By the way, I bet you didn’t know I wore glasses! I have to admit that I don’t wear them that often. They make me look a bit geeky if you know what I mean. Years ago I thought that wearing glasses would make me look intelligent. I once wore a pair when I went for a job interview. I actually bought them from an up-market charity shop. They had designer frames, Chanel I think.
Trouble was they had very strong lenses. They were as thick as coke bottle bottoms! Everything I looked at through them took on a strange shape and they made me feel a little dizzy. Not just that, but when people looked at me close to, I looked like a bug-eyed frog!

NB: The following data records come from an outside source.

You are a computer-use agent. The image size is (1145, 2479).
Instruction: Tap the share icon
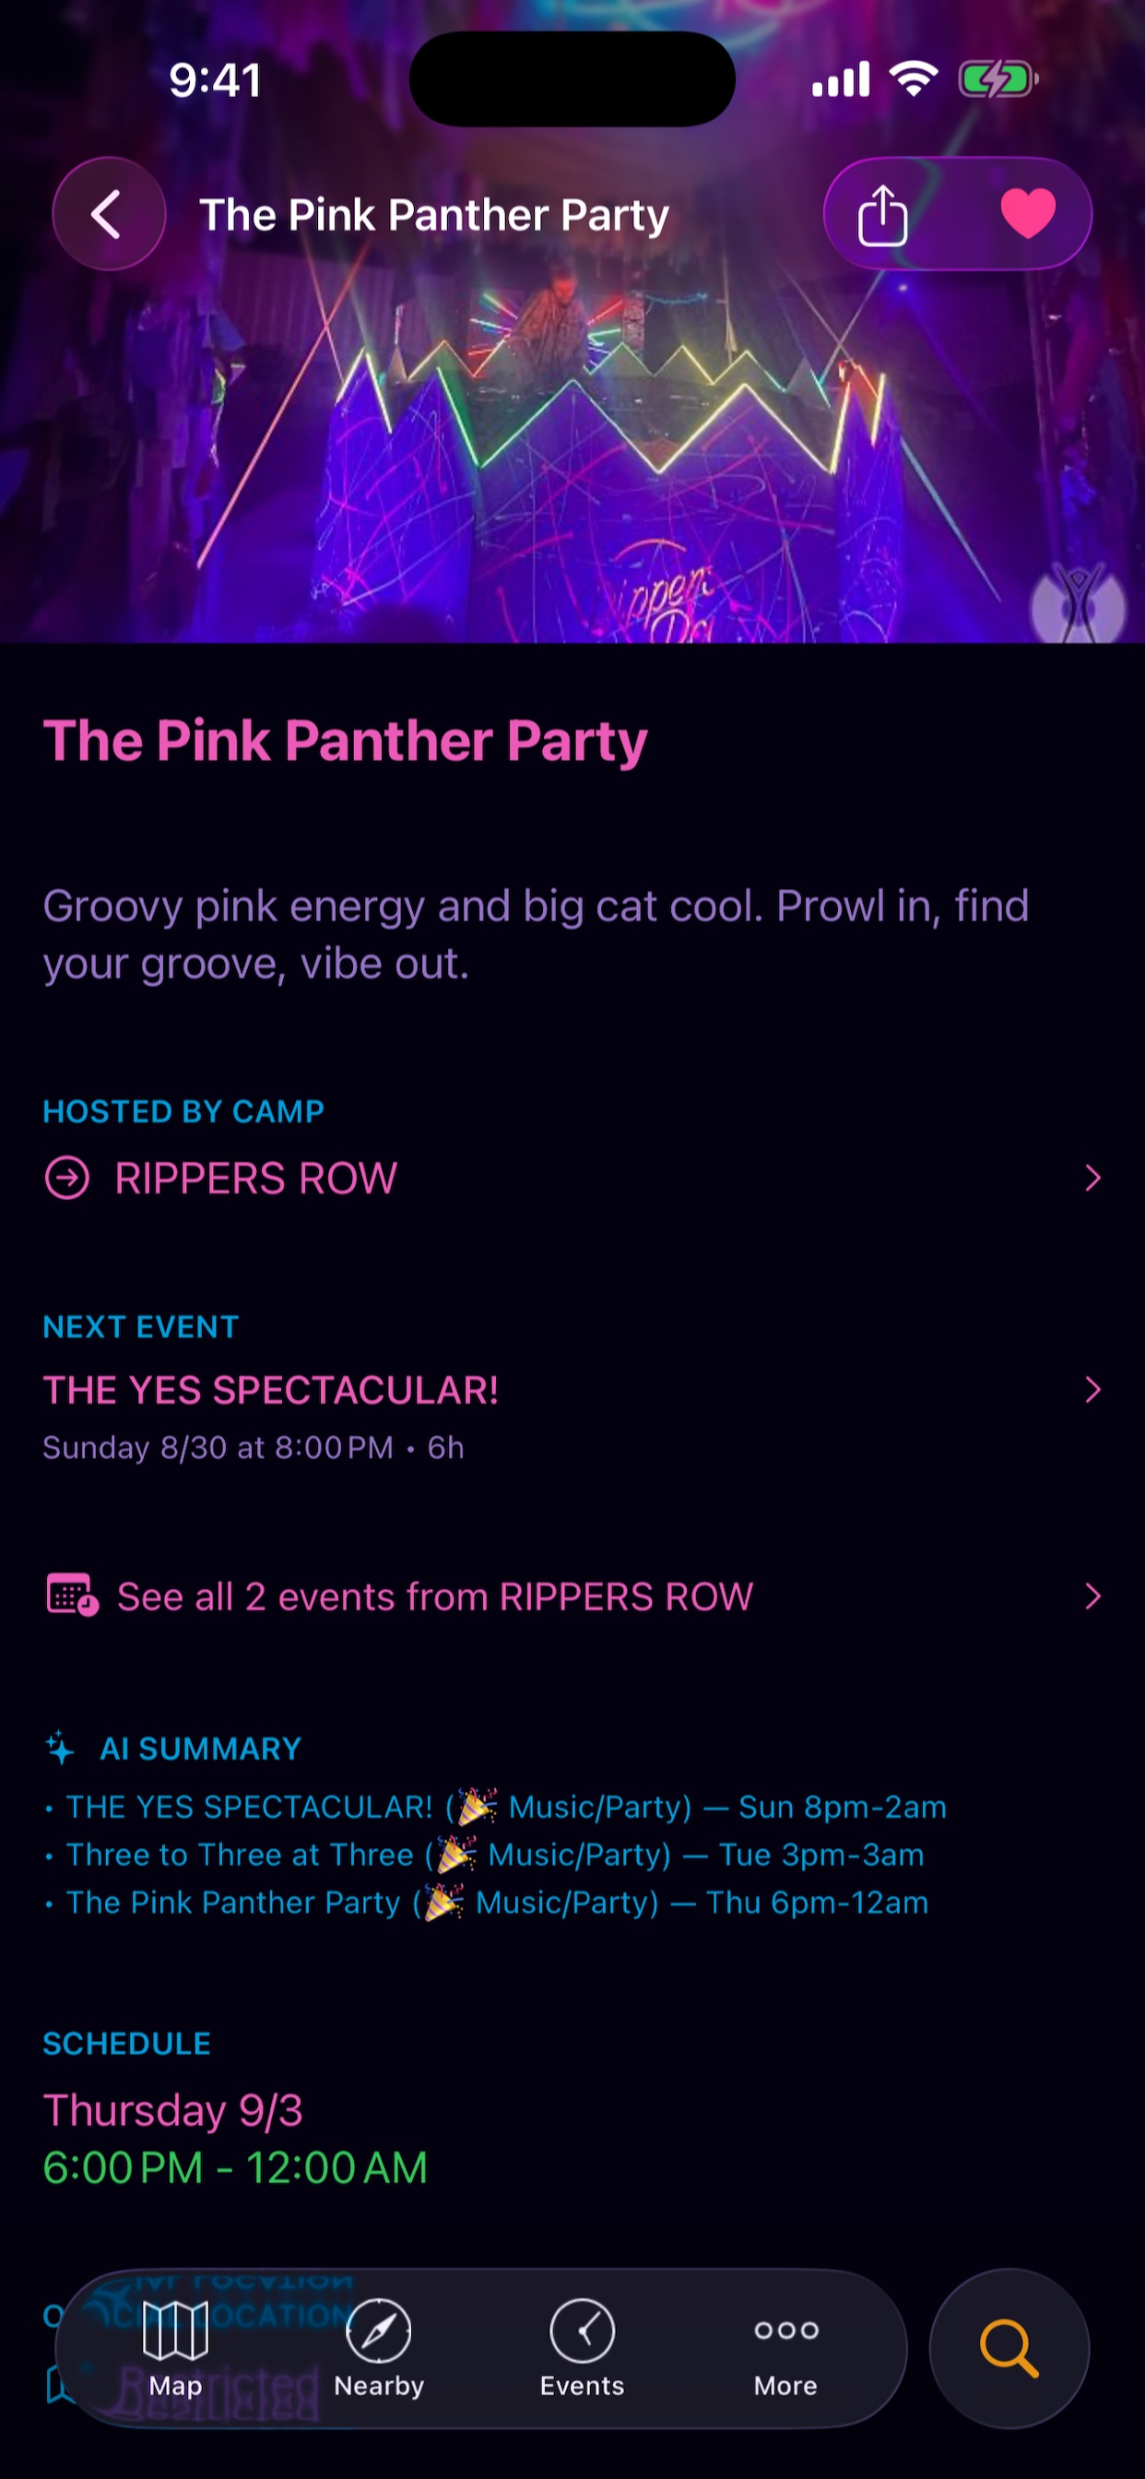[x=882, y=215]
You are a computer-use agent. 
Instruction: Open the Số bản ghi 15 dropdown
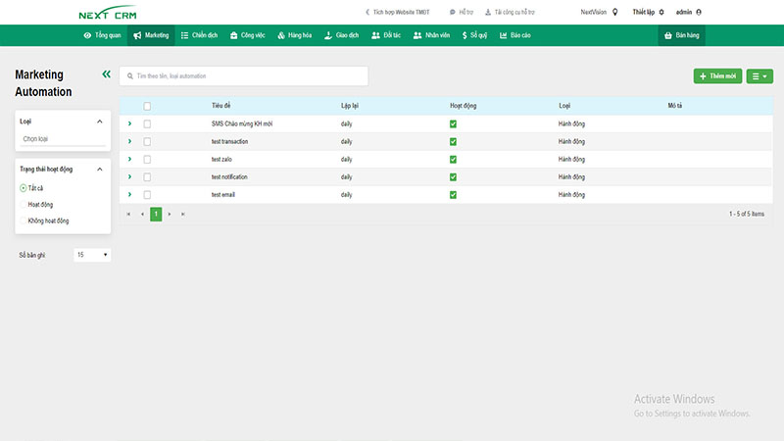click(92, 255)
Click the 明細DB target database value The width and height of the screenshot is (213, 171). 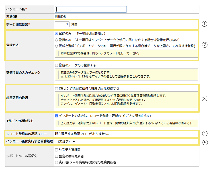(60, 16)
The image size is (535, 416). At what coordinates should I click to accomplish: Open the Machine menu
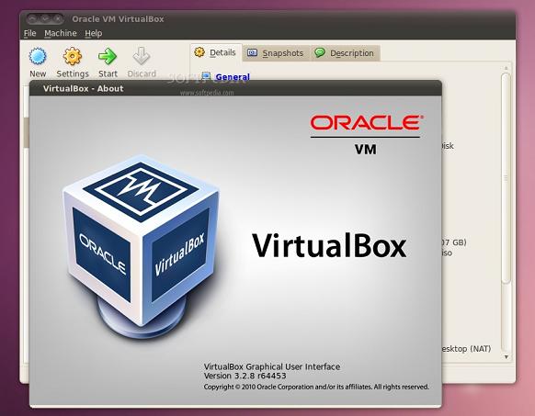(61, 33)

Anyway I was called in for my interview and I was horrified to see not one, but four people sitting behind a long desk all staring in my direction. An interview panel I thought. I wasn’t expecting that! They were all wearing red blouses. I assumed it must have been a company uniform. As red’s never really suited me, I remember hoping they also supplied them in pink! But then as I walked towards them they blended into each other, and when I suddenly and unexpectedly bumped into the desk I realised my glasses had been playing tricks with me and there was actually only one lady sitting there. I won’t bore you with what happened next, but suffice to say I didn’t get the job.
Listen to me rambling on. I suppose I aught enter into the spirit of the prompt and confess something. Where do I start!! Well there was the time I was left to look after my aunt’s budgerigar when she went on holiday. I’m sure you have already guessed what I’m going to confess to. You are right; it snuffed it, literally dropped off its perch. And like hundreds of people in similar situations have done before, I replaced it with another identical one before she came home.
At first I didn’t think I’d get away with it, because the original bird could sing the national anthem whilst standing on one leg, and swear like a trooper. The replacement was virtually mute! But my aunt decided this sudden silence was due to the distress caused by her going away for a month. She wasn’t too disappointed though, because the original’s foul mouth regularly caused her embarrassment when the vicar called round!
But the funniest thing is that she now thinks she has the oldest budgie in existence! The one that died was already due to meet its maker and one I replaced it with was very young. Imagine how awkward I felt when I saw an article a couple of months ago in my local paper about this amazing bird that seems to be living forever!
Gosh, there are so many things I could confess to. Being accident prone means I often do things which need a little covering up. If Keith knew what actually happened to his......no, forget it!
Suffice to say I’m something of an expert at papering over cracks and I think I’d be wise right now to keep my cracks covered up (oh my goodness, that sounds terrible!)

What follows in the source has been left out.